The problem is, I'm learning over and over and over that my snap judgements are bullshit.  My judgements that look at someone's face and body are so inconsistent with the person's actual behavior and sense of self worth.  I know this because I keep on looking at therapist's images in trying to pick one, and they always come out so different from the therapist's acutal personality.  I thought Jennie would be mean and she's so friendly.  And I thought Debbie would be warmer but she can be lacking.  And Susie, I won't say it, but I did misjudge.
And lastly, we do treat people based on their current outward appearance.  What are homeless people?  We seem to forget they ever had the dignity of being someone who lived in a house and had a family and relationships.  All I see is the current person.

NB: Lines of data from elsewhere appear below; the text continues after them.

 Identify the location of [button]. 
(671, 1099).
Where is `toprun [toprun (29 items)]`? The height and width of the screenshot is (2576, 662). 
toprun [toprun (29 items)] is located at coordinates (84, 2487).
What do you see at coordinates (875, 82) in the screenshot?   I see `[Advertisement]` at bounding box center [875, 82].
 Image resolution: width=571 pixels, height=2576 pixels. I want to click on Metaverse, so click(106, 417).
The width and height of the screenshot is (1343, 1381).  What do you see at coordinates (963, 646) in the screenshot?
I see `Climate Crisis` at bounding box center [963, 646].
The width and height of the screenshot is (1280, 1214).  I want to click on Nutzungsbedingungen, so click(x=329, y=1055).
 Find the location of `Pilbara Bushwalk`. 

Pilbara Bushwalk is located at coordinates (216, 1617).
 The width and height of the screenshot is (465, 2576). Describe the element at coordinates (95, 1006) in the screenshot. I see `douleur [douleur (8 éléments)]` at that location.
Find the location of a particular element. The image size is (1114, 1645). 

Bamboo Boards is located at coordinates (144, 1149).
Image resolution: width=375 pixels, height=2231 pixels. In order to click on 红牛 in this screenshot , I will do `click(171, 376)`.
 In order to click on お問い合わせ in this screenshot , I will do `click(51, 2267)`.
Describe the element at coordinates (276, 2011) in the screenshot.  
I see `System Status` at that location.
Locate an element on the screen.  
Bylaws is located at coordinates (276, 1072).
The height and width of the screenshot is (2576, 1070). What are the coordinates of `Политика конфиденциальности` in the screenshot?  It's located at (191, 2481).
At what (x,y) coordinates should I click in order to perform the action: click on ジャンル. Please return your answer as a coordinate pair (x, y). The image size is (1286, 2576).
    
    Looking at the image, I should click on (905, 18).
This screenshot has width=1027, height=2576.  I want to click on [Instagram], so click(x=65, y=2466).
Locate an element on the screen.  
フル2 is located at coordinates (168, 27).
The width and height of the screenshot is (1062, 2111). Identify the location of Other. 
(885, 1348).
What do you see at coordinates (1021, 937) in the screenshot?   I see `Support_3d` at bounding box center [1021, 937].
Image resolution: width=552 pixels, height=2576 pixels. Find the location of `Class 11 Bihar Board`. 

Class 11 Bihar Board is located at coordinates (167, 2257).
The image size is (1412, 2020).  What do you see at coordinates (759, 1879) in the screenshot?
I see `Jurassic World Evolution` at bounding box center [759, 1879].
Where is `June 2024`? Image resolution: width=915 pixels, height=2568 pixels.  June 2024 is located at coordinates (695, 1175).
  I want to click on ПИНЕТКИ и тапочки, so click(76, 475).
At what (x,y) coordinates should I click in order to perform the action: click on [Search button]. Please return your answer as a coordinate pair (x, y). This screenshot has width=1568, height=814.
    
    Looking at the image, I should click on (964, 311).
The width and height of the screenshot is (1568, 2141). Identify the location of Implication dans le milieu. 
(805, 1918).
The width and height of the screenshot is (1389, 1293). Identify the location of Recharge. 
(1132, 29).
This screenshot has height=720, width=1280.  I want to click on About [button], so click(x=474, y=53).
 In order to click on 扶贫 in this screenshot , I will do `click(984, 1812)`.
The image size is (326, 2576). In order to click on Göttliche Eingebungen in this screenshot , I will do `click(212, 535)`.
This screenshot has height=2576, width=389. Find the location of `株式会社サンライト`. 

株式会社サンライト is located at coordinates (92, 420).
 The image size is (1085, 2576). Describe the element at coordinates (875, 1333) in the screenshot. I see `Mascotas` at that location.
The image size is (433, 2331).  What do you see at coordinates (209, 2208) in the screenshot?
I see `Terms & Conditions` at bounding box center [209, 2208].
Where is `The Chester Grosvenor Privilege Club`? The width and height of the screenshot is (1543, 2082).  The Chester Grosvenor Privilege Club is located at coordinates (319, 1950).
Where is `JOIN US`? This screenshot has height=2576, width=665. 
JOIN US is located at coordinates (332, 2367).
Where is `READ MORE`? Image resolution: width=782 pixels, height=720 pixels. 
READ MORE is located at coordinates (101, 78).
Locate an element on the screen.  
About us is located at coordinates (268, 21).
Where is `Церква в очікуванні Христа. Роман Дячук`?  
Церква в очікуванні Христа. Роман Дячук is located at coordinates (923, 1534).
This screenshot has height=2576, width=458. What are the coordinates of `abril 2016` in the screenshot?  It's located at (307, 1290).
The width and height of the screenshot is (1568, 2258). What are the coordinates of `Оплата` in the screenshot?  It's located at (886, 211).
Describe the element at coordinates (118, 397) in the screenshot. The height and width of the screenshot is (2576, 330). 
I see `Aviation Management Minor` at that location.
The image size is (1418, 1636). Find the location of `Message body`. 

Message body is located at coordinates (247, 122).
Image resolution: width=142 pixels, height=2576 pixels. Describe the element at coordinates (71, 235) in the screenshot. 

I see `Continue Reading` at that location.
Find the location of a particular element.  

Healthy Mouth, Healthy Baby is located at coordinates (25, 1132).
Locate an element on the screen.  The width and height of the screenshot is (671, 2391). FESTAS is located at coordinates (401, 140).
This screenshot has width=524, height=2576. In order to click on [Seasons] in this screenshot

Can a homeless person walk into a coffee shop?  Take up the perfect environment - the pleasantness of furnishings, the coffee aroma, the air temperature that everyone longs for - AC when its sweltering out, heat when its freezing.  If I was homeless, I would want to bum at a coffee shop.   I don't do it much, but I have bummed at a coffee shop looking for internet.  If I have every right to, what about a homeless person? What is it about being smelly and unnatractive (they would scare off customers) that makes us have to put up barriers?  There are no signs sayign 'no homeless people allowed'.  What would happen if someone walked in?  Would they be escorted out?  Would people find it unfair that they bring in their troubles and smells?  Or would people be sympathetic?  I'm not sympathetic, if I was I'd be giving money out to bums.  Lastly, Edward gave out a dollar to a bum and he has no money, and I'm very consumed with guilt over this actions at my clinging to my valuables.

Post ending:  You feel that you are an ant walking across an art painting of a natural scene.  The ant is so small within the landscape that it only sees huge mountains and valleys.  But in fact, you are the art.